During our second visit we queued up to go inside the Golden Temple itself. We stood in line with scores of Sikhs as prayers were amplified around the complex. I looked around and felt engulfed by the warmth of religious devotion. ‘Religion’ has become a loaded word in many areas of the world; it scares many and has become synonymous with fanaticism and terrorism. We’re members of the developed, progressive world, living in an age of atheism and the ’God Delusion’, we’re not supposed to be religious right? Who needs religion when we’ve got gold cards? As Hazell and I travel further around the world, we have been repeatedly exposed to the positive aspects of organised religion, and the Sikh worshippers at the Golden Temple are a fantastic example of this. Inside, Sikhs from all over the world filled every inch of floor and recited verses from the Guru Granth Sahib, led by senior scholars.

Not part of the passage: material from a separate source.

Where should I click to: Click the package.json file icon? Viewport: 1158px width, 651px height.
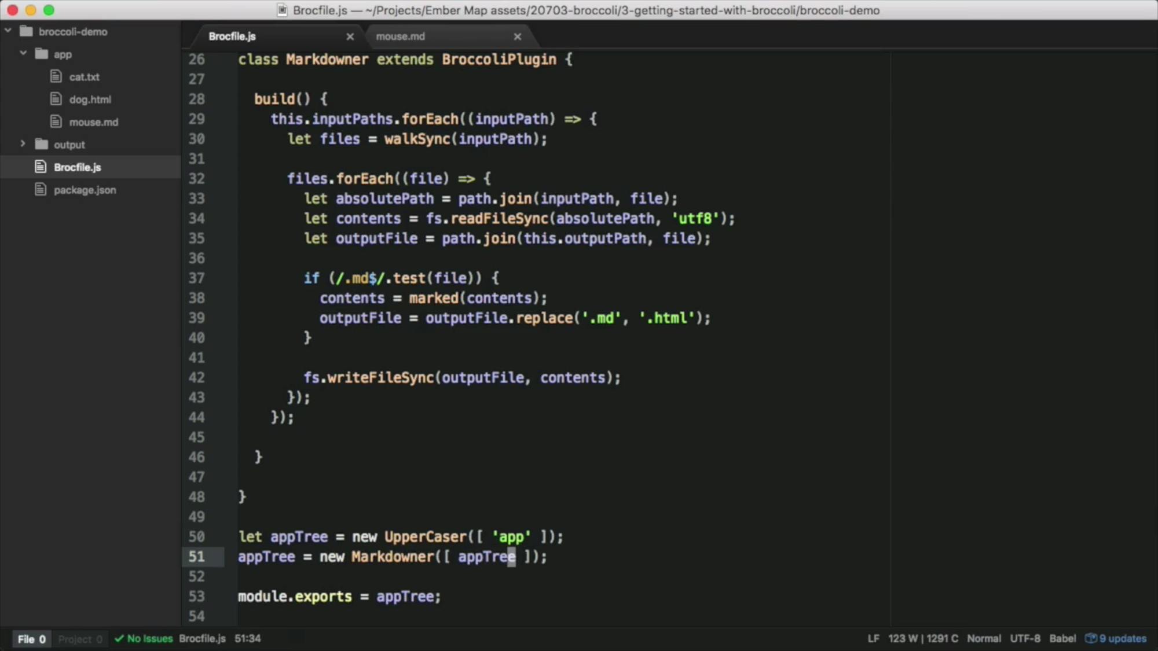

Not only is the temple beautiful but, as is Sikh custom, one can also eat for free. Hazell thought Peggy, her four fingered dinner lady in Splott, was the queen of catering; she apparently undertook her troublesome duties with consummate ease, even though the chunky chips frequently resembled her missing digit. Well sorry Peggy, you’ve lost your title hands and four fingers down to the communal operation at the Golden Temple, which is undoubtedly the most organised affair we have encountered in India. After making a donation we made our way upstairs, where we tentatively sat in line and waited to be ’served’. Rows were regimented and the whole affair was startlingly un-Indian; as people at the rear finished their meals, those at the front began and the cycle continued. A ladle full of dhal was poured into one compartment of the plate, to be followed by a generous portion of rice. The chapati man stopped in front of me, looked questioningly in my eyes and then moved on. Was I unwelcome here I wondered? Happily I discovered this was not at all the case, I had merely forgotten to use the proper ’free chapatti etiquette’. On his next stroll down the line, I followed the lead of the Sikhs and cupped my hands skyward to receive my reward. It doesn’t matter who you are or where you’re from, gratefully receiving free food while sat on the floor instantly unites.

Bellies and hearts warmed, the best way to show appreciation is by helping with the washing up. Washing up can become a daunting task for most of us at times, but standing at the water trough in the Golden Temple, I was swept into a frenzy of cleaning. The Sikhs all smiled at my feeble attempt to keep up with the pace and it wasn’t long before I retired for a free cup of chai. At this point we met a young devotee who addressed us in a strained American/Punjabi accent; another English student from the school of ’Friends and Sex in The City’, it seemed. He was glad to be able to practice his English as he showed us ’backstage’ where the infamous ‘chapatti machine’ resides; an industrial sized conveyor belt of unleavened bread designed to cope with the hungry masses. We were shown enormous cauldrons of dhal and the ’manual’ preparation area, where chapatis are still made by hand while others sit on the floor and peel garlic.

We could have returned many more times to the temple grounds, if only to soak up the wonderful atmosphere, but the time had come. The reputation of our next destination loomed large. According to many travellers, we were about to enter Satan’s sweaty sphincter; an unbearable cauldron of depravity. Come on then Delhi, lets ’ave it.